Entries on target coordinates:
— start —

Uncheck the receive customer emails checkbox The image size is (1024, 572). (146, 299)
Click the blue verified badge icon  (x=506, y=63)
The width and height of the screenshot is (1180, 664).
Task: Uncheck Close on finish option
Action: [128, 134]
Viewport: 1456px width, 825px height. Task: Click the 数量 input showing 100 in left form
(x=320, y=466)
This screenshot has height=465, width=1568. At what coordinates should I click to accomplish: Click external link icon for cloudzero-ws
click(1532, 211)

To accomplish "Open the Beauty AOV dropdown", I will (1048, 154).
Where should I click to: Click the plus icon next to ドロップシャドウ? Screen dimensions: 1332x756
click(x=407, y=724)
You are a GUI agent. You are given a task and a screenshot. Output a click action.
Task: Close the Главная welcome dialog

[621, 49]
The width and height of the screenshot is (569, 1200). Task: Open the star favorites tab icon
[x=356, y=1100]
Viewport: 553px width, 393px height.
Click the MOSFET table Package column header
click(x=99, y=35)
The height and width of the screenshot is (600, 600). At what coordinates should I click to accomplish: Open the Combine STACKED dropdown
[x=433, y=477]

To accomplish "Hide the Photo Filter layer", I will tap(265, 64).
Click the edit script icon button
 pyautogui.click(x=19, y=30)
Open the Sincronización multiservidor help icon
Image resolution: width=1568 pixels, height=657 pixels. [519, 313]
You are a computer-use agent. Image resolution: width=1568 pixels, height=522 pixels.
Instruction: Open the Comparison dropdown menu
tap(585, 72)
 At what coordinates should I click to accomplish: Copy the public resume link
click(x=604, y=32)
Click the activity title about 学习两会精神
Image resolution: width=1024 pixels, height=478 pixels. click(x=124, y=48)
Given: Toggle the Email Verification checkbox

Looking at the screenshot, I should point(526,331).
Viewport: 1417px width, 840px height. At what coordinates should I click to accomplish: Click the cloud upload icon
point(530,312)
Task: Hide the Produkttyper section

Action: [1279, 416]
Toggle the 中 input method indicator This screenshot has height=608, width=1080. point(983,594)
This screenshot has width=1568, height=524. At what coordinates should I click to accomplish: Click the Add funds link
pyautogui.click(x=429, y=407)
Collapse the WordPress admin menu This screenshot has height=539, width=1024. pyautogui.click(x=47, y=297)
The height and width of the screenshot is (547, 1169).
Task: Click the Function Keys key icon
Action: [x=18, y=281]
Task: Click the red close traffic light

— end —

What the exercise asks:
Copy out every one of these records line for line, with nothing changed.

In response:
Uncheck the receive customer emails checkbox The image size is (1024, 572). (146, 299)
Click the blue verified badge icon  (x=506, y=63)
The width and height of the screenshot is (1180, 664).
Task: Uncheck Close on finish option
Action: [128, 134]
Viewport: 1456px width, 825px height. Task: Click the 数量 input showing 100 in left form
(x=320, y=466)
This screenshot has height=465, width=1568. At what coordinates should I click to accomplish: Click external link icon for cloudzero-ws
click(1532, 211)

To accomplish "Open the Beauty AOV dropdown", I will (1048, 154).
Where should I click to: Click the plus icon next to ドロップシャドウ? Screen dimensions: 1332x756
click(x=407, y=724)
You are a GUI agent. You are given a task and a screenshot. Output a click action.
Task: Close the Главная welcome dialog

[621, 49]
The width and height of the screenshot is (569, 1200). Task: Open the star favorites tab icon
[x=356, y=1100]
Viewport: 553px width, 393px height.
Click the MOSFET table Package column header
click(x=99, y=35)
The height and width of the screenshot is (600, 600). At what coordinates should I click to accomplish: Open the Combine STACKED dropdown
[x=433, y=477]

To accomplish "Hide the Photo Filter layer", I will tap(265, 64).
Click the edit script icon button
 pyautogui.click(x=19, y=30)
Open the Sincronización multiservidor help icon
Image resolution: width=1568 pixels, height=657 pixels. [519, 313]
You are a computer-use agent. Image resolution: width=1568 pixels, height=522 pixels.
Instruction: Open the Comparison dropdown menu
tap(585, 72)
 At what coordinates should I click to accomplish: Copy the public resume link
click(x=604, y=32)
Click the activity title about 学习两会精神
Image resolution: width=1024 pixels, height=478 pixels. click(x=124, y=48)
Given: Toggle the Email Verification checkbox

Looking at the screenshot, I should point(526,331).
Viewport: 1417px width, 840px height. At what coordinates should I click to accomplish: Click the cloud upload icon
point(530,312)
Task: Hide the Produkttyper section

Action: [1279, 416]
Toggle the 中 input method indicator This screenshot has height=608, width=1080. point(983,594)
This screenshot has width=1568, height=524. At what coordinates should I click to accomplish: Click the Add funds link
pyautogui.click(x=429, y=407)
Collapse the WordPress admin menu This screenshot has height=539, width=1024. pyautogui.click(x=47, y=297)
The height and width of the screenshot is (547, 1169).
Task: Click the Function Keys key icon
Action: [x=18, y=281]
Task: Click the red close traffic light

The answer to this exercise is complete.